On Sat, Jan 18, 2020 at 08:58:12PM -0500, Joel Fernandes wrote:
> On Sat, Jan 18, 2020 at 02:47:08PM -0800, Paul E. McKenney wrote:
> > On Sat, Jan 18, 2020 at 03:19:37PM -0500, Joel Fernandes wrote:
> > > On Fri, Jan 17, 2020 at 08:34:58PM -0800, Paul E. McKenney wrote:
> > > > On Fri, Jan 17, 2020 at 09:34:34PM -0500, Joel Fernandes wrote:
> > > > > On Fri, Jan 17, 2020 at 03:17:56PM -0800, Paul E. McKenney wrote:
> > > > > [...] 
> > > > > > But rcutorture already has tests for RCU priority boosting.  Or are those
> > > > > > failing in some way?
> > > > > 
> > > > > Yes there are tests, but I thought of just a simple experiment to study this.
> > > > > Purely since it is existing RCU kernel code that I'd like to understand. And
> > > > > me/Daniel are also looking into possibly using run-time / trace-based
> > > > > verification some of these behaviors.
> > > > 
> > > > The functionality of rcu_state.cbovld should make that more entertaining.
> > > > 
> > > > But I would guess that the initial model would ignore memory footprint
> > > > and just model RCU priority boosting as kicking in a fixed time after
> > > > the beginning of the grace period.
> > > > 
> > > > Or do you guys have something else in mind?
> > > 
> > > Yes, that is the idea. And then turn the model into a unit test (for the
> > > measurement). Though I am also personally trying to convince myself that a
> > > unit test based on a model is better than the test in the kernel module I
> > > just posted. We're just looking at applying Daniel's modeling work to
> > > verification of behaviors like these.
> > > 
> > > A poor-man's alternative of a model-based test is just making sure that
> > > synchronize_rcu() finishes in a bounded period of time (basically test by
> > > observation than test by model) similar to what my kernel module did.  But I
> > > guess a model based test would be more accurate and more strict about what is
> > > considered a pass vs fail.
> > 
> > In one sense, fair enough.
> > 
> > But in a more practical sense, why would anyone put synchronize_rcu()
> > anywhere near their real-time fastpaths?  Even synchronize_rcu_expedited()
> > would be a rather brave choice for such a fastpath.
> 
> Oh, I was just talking in the context of a unit test for boost, such as the
> one I wrote. By measuring synchronize_rcu() time in the previous test I
> wrote, we can get a sense of if the BOOST worked or not. Since the point of
> BOOST is to shorten the otherwise lengthy grace period.

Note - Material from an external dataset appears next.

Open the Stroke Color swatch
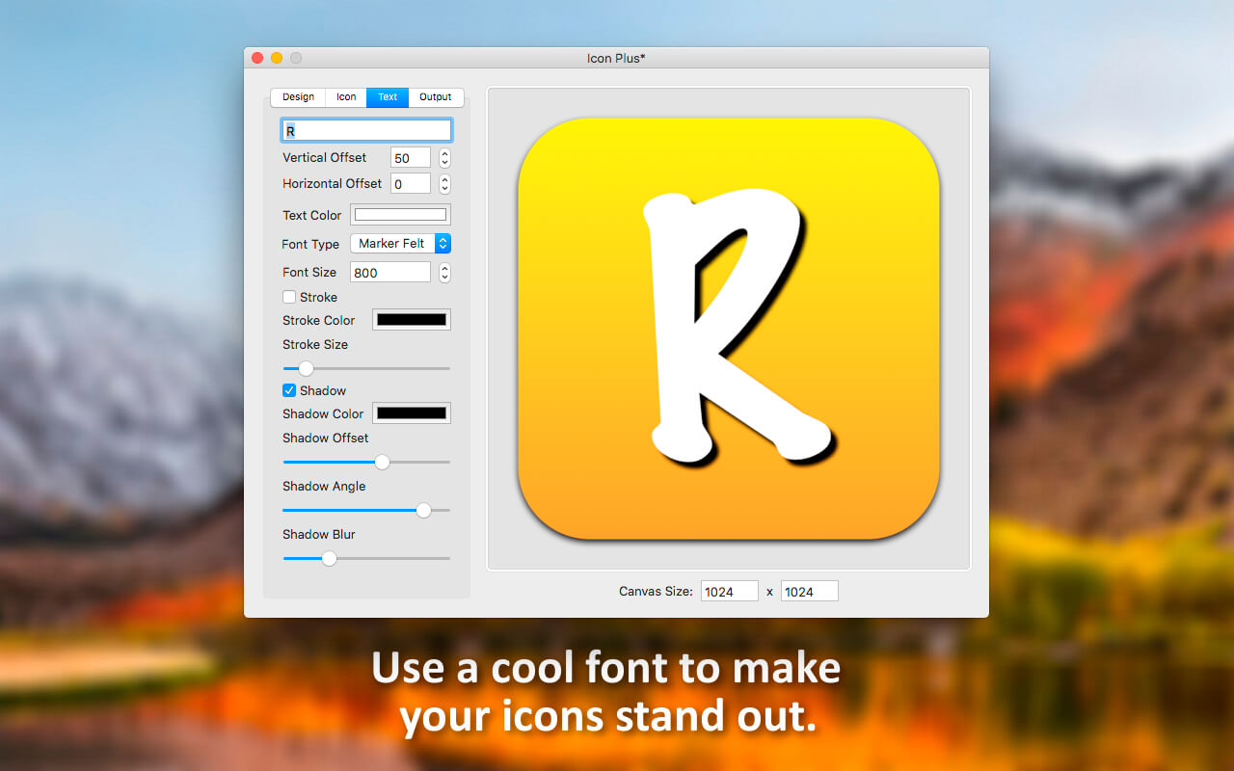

OK, agreed, for testing this makes much more sense.  ;-)

> > > I was also studying SRCU and could not find tracepoints so I am thinking of
> > > adding some to aid the study. I know for Tree-SRCU you are using timers and
> > > workqueues but the concept hasn't largely changed since [1] was written
> > > right?
> > 
> > At one point I had tracepoints for SRCU on my list, but the discussions
> > of tracepoints possibly being user API scared me off.
> 
> I find it hard to imagine why any sane userspace tooling would want to depend
> on RCU tracepoints. If they are just debug scripts like the one we've been
> thinking of writing, then that's fine.
> 
> The latest on "tracepoints as user API" that I learnt from last conferences
> is, if a tracepoint is so popular that userspace tools are using it and known
> to use it, then that because ABI/API. If they are not used or unpopular, then
> they are not so much as API. I believe the existing RCU tracepoints already
> there, haven't shown to be an issue so may be it is Ok for RCU?

Still, caution seems warranted, at least until the code accumulates
a bit more time.

> > SRCU has been rewritten from scratch something like three times since
> > that article was published.  The current version is only a few years old.
> > And there is some motivation for more modifications due to the size of
> > the srcu_struct structure.  (Maybe dynamically allocating the srcu_node
> > array or some such, though this is not free of hazard and hassle, either.)
> > Thus far, all complaints about the large size have been handled by other
> > means, but there have been several such complaints.  In addition, the
> > use of workqueues is still a bit on the experimental side.  Looking good
> > thus far, but the code is yet young.
> > 
> > But yes, had the code remained unchanged for 14 years, there wouldn't
> > be much downside to adding tracepoints.  But the code is less than three
> > years old.
> 
> Interesting! Thanks for the history.

History I can provide in abundance.  ;-)

							Thanx, Paul